For this reason, I have spent the past week or two (at the time of this post) to improving my knowledge of relational databases, and more specifically finally learning SQL. SQL has its origins at IBM where the motivation was to “manipulate and retrieve data stored in IBM’s original quasirelational database management system”. Over the years, the language has grown to be extremely useful and powerful with several different variants now available that differ in syntax and a few other aspects.

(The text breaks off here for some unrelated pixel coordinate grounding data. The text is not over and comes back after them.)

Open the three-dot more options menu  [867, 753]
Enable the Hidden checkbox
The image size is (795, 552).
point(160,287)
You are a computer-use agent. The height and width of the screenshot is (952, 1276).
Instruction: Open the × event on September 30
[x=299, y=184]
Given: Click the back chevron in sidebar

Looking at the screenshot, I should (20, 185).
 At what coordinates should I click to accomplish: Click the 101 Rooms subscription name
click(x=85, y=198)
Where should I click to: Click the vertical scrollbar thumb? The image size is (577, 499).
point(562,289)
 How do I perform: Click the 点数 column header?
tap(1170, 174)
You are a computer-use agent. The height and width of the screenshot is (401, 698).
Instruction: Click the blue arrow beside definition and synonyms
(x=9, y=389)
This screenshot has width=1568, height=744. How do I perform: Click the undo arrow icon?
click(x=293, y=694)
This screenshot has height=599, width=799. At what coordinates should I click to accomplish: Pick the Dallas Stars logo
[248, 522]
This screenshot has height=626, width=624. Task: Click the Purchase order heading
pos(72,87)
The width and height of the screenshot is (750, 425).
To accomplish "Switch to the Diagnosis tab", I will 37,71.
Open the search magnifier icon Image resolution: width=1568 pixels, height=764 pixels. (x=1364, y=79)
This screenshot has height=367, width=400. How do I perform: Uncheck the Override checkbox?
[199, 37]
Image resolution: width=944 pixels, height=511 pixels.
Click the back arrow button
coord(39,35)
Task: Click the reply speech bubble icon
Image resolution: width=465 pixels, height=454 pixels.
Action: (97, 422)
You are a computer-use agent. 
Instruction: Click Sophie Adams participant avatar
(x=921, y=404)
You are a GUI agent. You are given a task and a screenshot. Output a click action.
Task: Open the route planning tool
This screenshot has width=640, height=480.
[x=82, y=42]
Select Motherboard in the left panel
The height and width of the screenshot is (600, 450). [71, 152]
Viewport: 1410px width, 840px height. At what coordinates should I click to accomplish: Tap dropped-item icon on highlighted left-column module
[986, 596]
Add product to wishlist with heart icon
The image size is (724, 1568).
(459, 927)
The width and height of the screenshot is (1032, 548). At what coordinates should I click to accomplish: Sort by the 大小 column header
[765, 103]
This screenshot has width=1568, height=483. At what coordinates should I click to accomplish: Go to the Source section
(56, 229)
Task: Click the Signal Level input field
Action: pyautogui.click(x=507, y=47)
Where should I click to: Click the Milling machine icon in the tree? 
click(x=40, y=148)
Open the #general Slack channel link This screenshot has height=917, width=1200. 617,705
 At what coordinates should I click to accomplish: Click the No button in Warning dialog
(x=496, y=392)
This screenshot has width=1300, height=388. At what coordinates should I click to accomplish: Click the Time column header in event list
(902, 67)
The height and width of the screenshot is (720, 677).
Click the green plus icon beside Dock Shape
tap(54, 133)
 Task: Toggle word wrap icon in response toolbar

With the importance of SQL highlighted, it is time to take a look at how one can run SQL queries within python and finally converting the retrieved data to the familiar DataFrame format.

Required Libraries

This blog post uses sqlite3, the python SQL interface that comes with the standard lib and pandas (1.3.4), the most popular data analysis library. First, we import these as required

import sqlite3
import pandas as pd 

Define helper functions

Next, to ease our SQL query handling, we define two helper functions, one to create a SQL table and one to execute our sQL queries. These are defined next below

def create_connection(db_path=None): 
    try:
        conn = sqlite3.connect(db_path)
    except:
        raise 
    else:
        return conn

The above function simply creates a SQL connection to a database via the connect method from sqlite3. We use a try-else-finally to ensure that we can raise errors whenever they occur and return a connection once successful.

def execute_sql(conn, sql_command):
    try:
        cursor = conn.cursor()
        cursor.execute(sql_command)
        res = cursor.fetchall()
    except:
        raise 
    else:
        return res

The execute_sql function briefly takes a sqlite3 Connection and command as its arguments. The Cursor object allows us to execute SQL queries via the exceute method. Finally, we use fetchall to fetch all data. We use a try-except-else again as above to ease our error handling.

Run SQL Queries

With our functions in place, we can now run our SQL queries in python. First, we need to create a connection. One thing to note is that the create_connection method requires a path to a database .db file. If the provided path does not exist, one will be created with that name. For purposes of this blog post, we supply a non-existent database name (sample.db) meaning that this will be created for us.

conn = create_connection("sample.db")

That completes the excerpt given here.